Chris Farley and David Spade became famous on “Saturday Night Live” during the bulk of my college years. So, I was the perfect target age for films like “Tommy Boy” and “Black Sheep.” Farley’s later films (including the posthumous “Almost Heroes”) didn’t have the same luster as his first two outings with Spade, and were he not to have died, the two could have had a string of successful ventures as a new Martin and Lewis.

For me, “Tommy Boy” and “Black Sheep” will be linked forever. This is not just because both films featured very similar scenes (including some very funny moments while driving in a car) but also because they have been guilty pleasures of mine. Of course, if you don’t like either Farley or Spade as comedic actors, you’re going to turn your nose up at these movies. However, for the fan of the Farley/Spade formula, “Black Sheep” is a lot of fun.

Chris Farley gives himself completely to this film, attacking it with the energy he did in his “Saturday Night Live” days. Made during the Clinton years, this film drew from plenty of pop culture references to both Roger Clinton and Billy Carter from two decades before. However, the character of Mike Donnelly is much more loveable than the lesser Clinton or Carter ever was.

“Black Sheep” may not be remembered as a masterful comedy classic, but for the college humor crowd with a relatively safe PG-13 rating, it’s a fun diversion.

As I mentioned earlier, this film was made during the Clinton era, which signified a younger culture in the Oval Office. Many films were made during Clinton’s reign (e.g., “Independence Day,” “Air Force One” and “An American President”) that represented Hollywood being enamored with the President. Whether characters showed up as Presidents or politicians on the road to being President, it was clear this was Hollywood’s fantasy of what they wanted Clinton to be.

Removed from the political culture of 1996, “Black Sheep” loses some of this tone, but it is a reminder of the unapologetic idolization of Clinton in the cinematic form.

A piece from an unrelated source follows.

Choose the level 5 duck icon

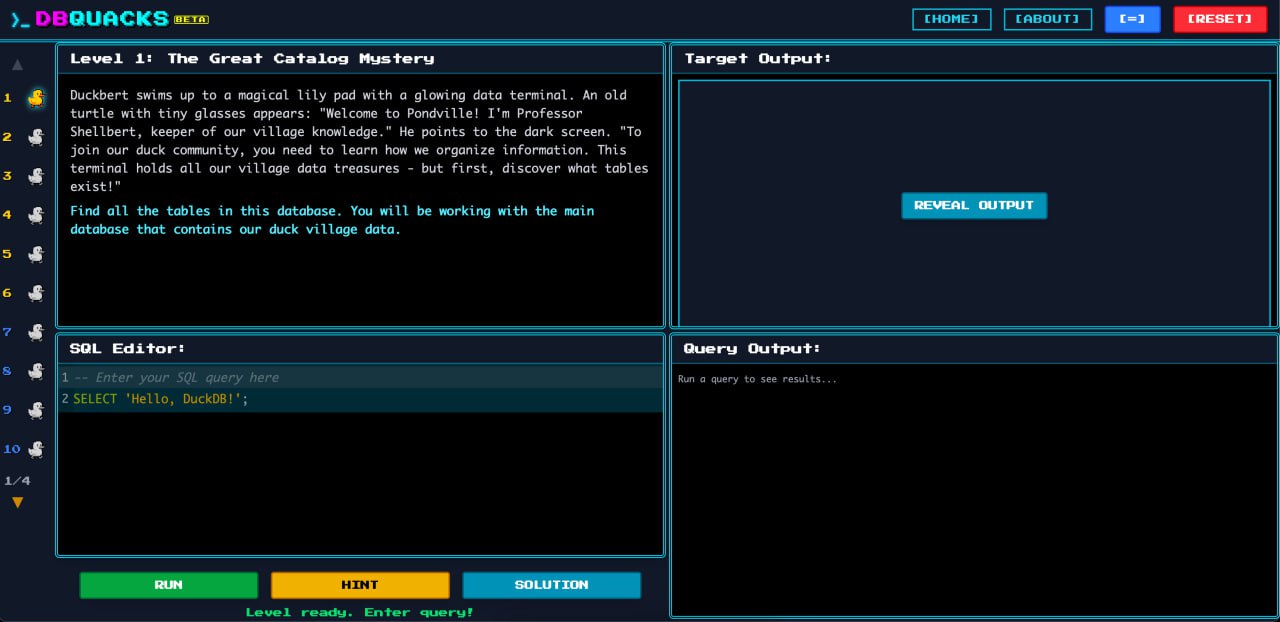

Conversely, Al Donnelly’s opponent’s political stance is never stated, but it’s clear she swings to the right and is vilified for it.

Sadly, there are no special features to this release of “Black Sheep.” Still, it’s worth a look if you want to seed your high definition video collection before DVDs disappear like 8-tracks and VHS.

Fans of Chris Farley and David Spade as a comedy team.